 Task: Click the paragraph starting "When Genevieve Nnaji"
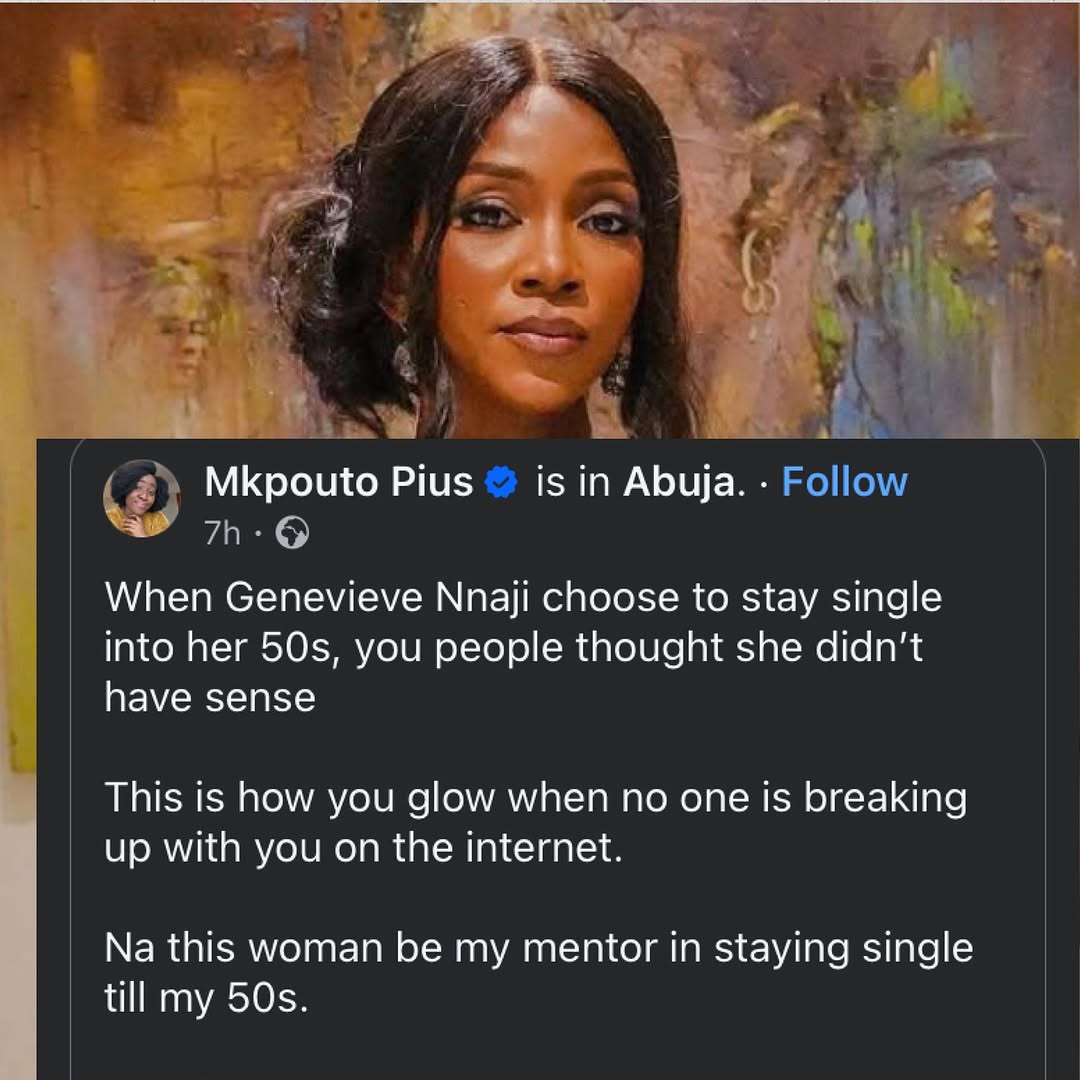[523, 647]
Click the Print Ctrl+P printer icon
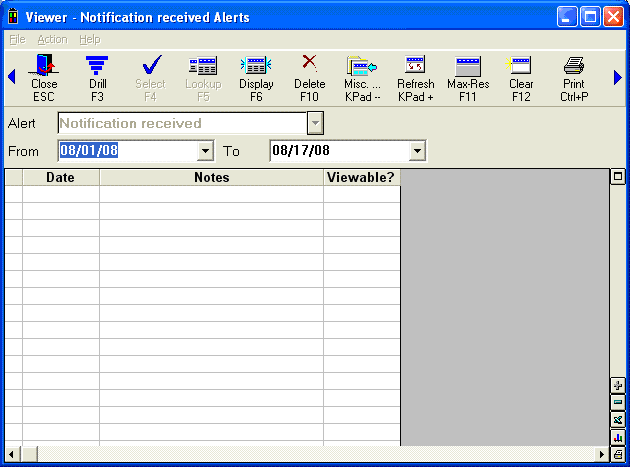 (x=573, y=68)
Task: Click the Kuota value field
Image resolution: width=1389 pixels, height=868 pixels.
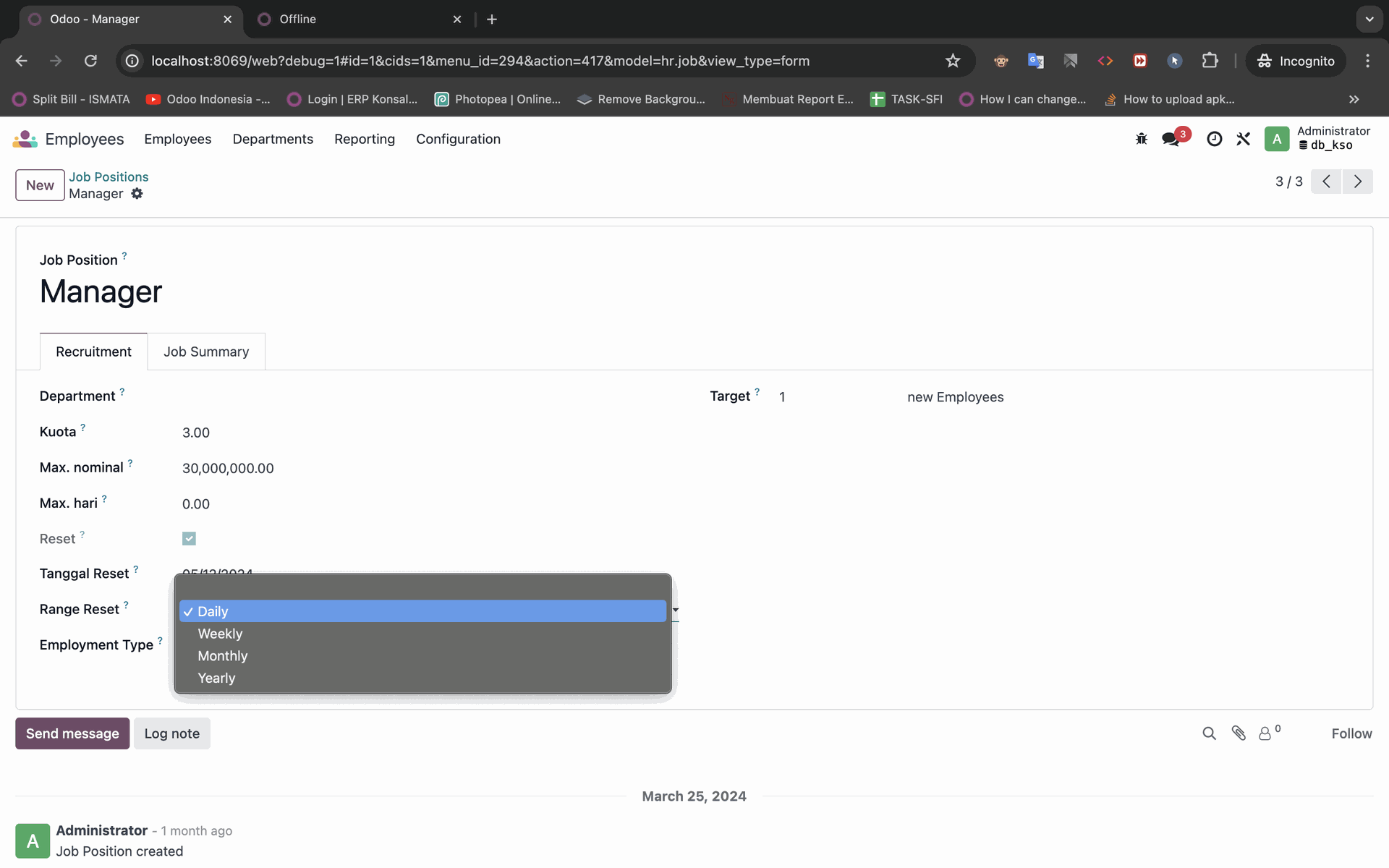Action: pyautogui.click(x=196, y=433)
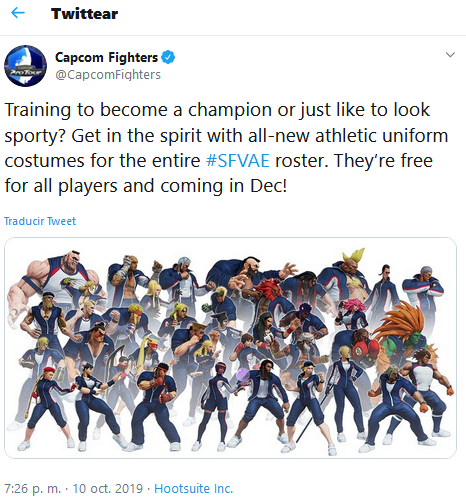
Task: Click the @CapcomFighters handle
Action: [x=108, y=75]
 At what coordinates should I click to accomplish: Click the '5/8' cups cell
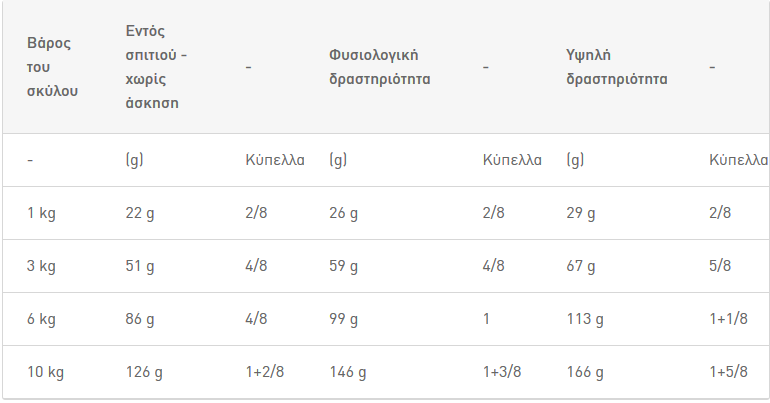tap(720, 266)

◇ ◇ ◇

Could you collect and copy out every line in the records above that contains the word "Task"?

* [Response for this exercise]:
 Task: Click the paragraph starting "When Genevieve Nnaji"
Task: Click the Kuota value field
Task: Click the @CapcomFighters handle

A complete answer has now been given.